> _What the exercise asks_
Look below for the line containing "831x622 pixels. How". Write out that line and the rest through the last one, exactly as they appear, but without pictures.

(Dataset entries)
"""

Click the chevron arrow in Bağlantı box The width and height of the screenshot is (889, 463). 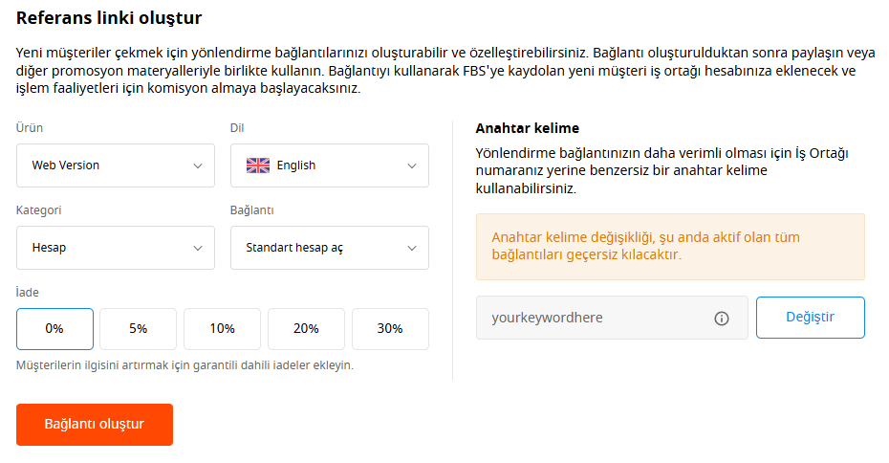[412, 248]
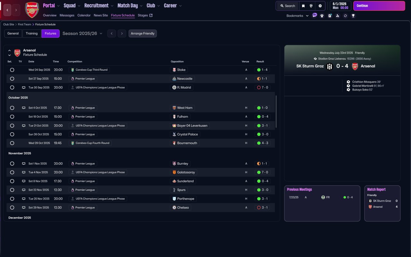
Task: Switch to the Training tab
Action: point(32,33)
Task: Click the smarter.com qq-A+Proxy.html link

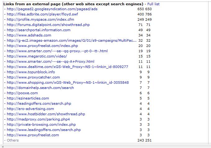Action: pyautogui.click(x=50, y=61)

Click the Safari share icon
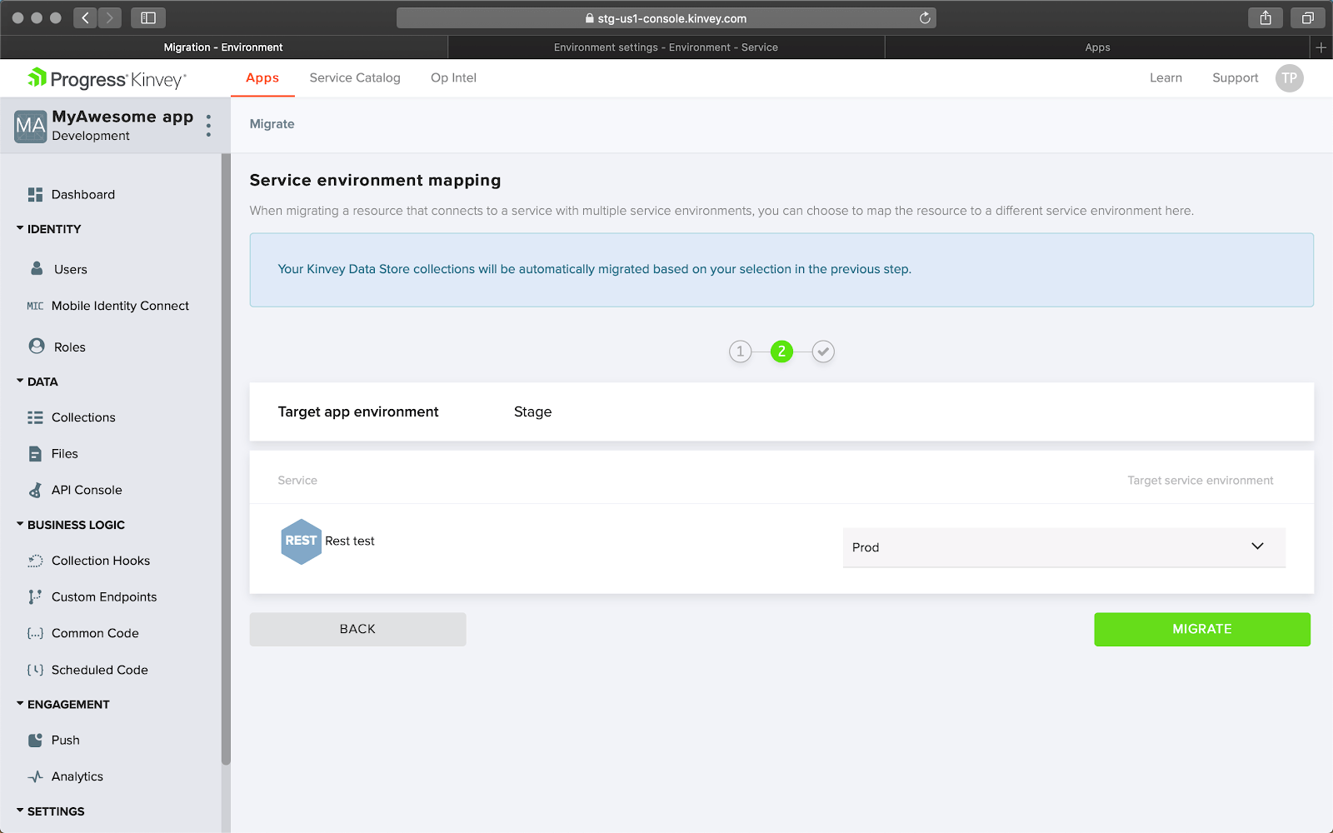pos(1266,18)
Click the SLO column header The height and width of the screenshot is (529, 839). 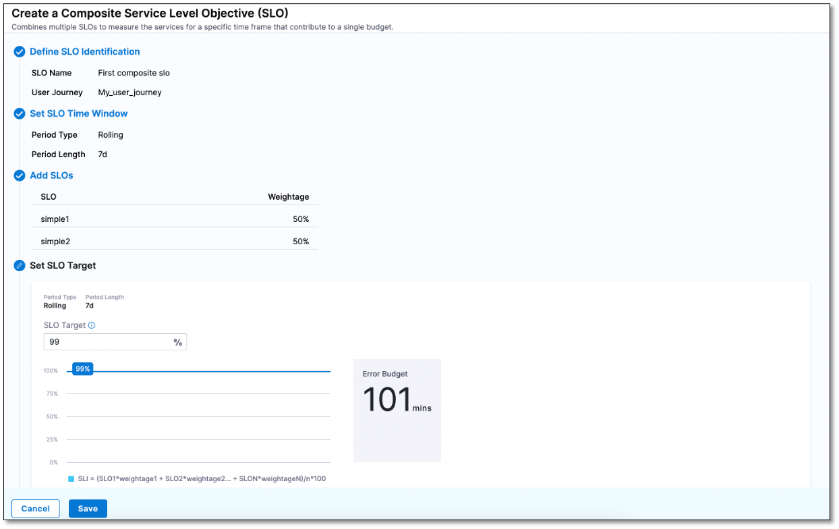pyautogui.click(x=49, y=197)
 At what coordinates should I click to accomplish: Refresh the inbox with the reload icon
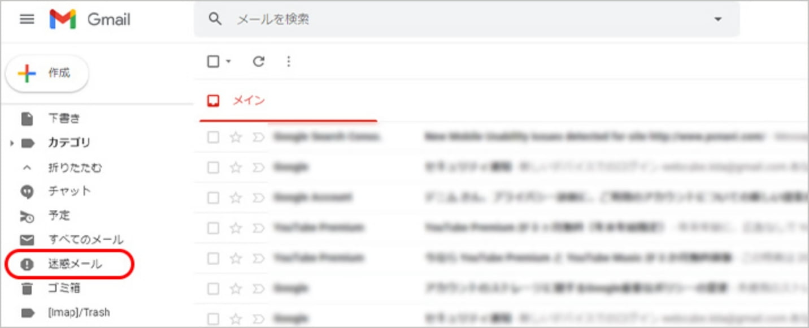(258, 61)
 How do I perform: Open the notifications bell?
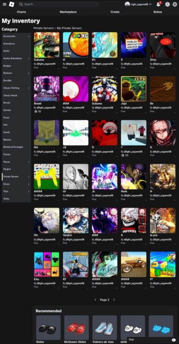(158, 4)
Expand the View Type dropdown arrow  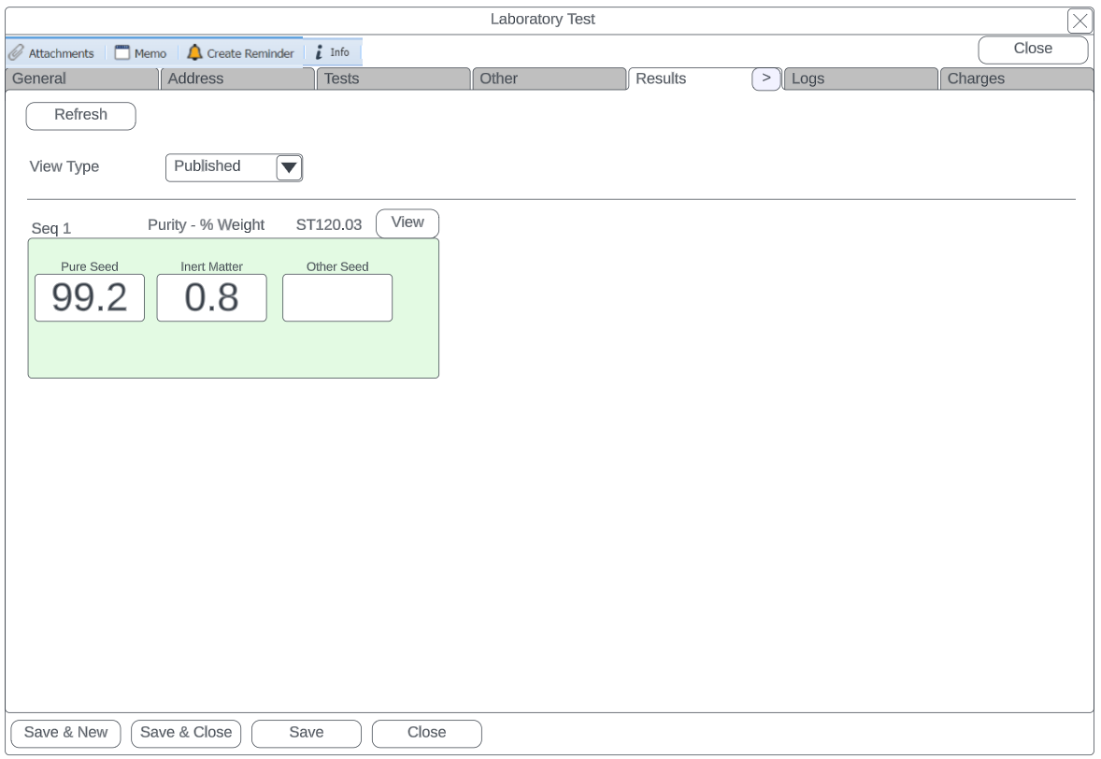(289, 168)
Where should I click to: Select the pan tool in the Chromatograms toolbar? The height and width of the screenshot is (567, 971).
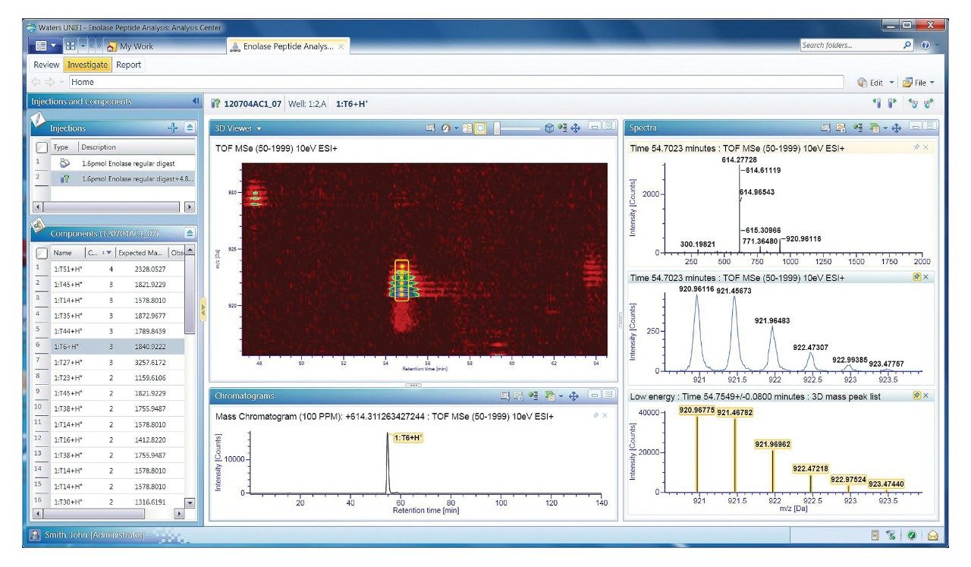click(x=573, y=395)
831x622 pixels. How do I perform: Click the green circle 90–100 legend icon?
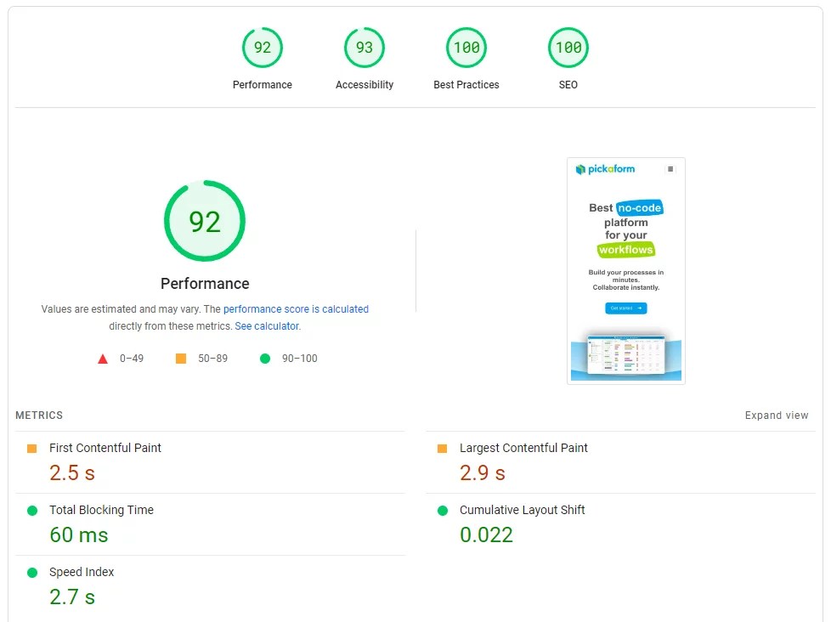click(265, 359)
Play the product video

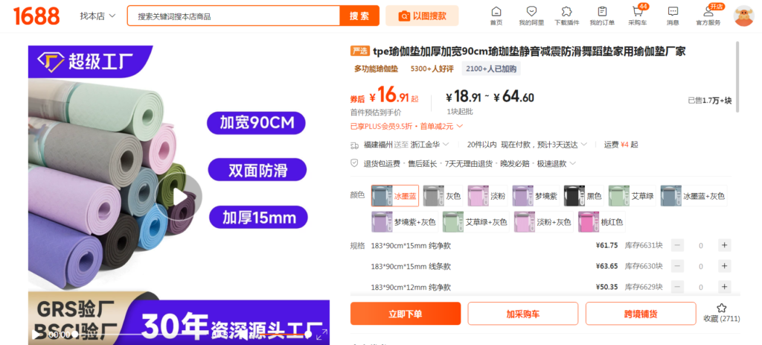179,196
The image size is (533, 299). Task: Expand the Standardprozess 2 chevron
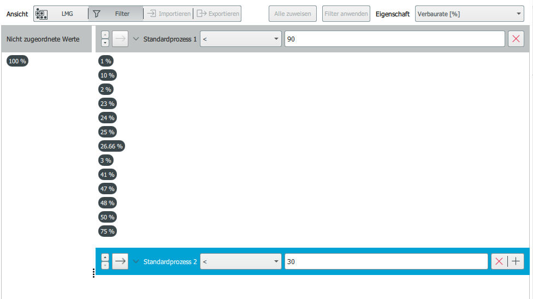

"""

> _The completed task_
831x622 pixels. How do I perform: Click the green circle 90–100 legend icon?
click(265, 359)
Play the product video

179,196
The image size is (533, 299). Task: Expand the Standardprozess 2 chevron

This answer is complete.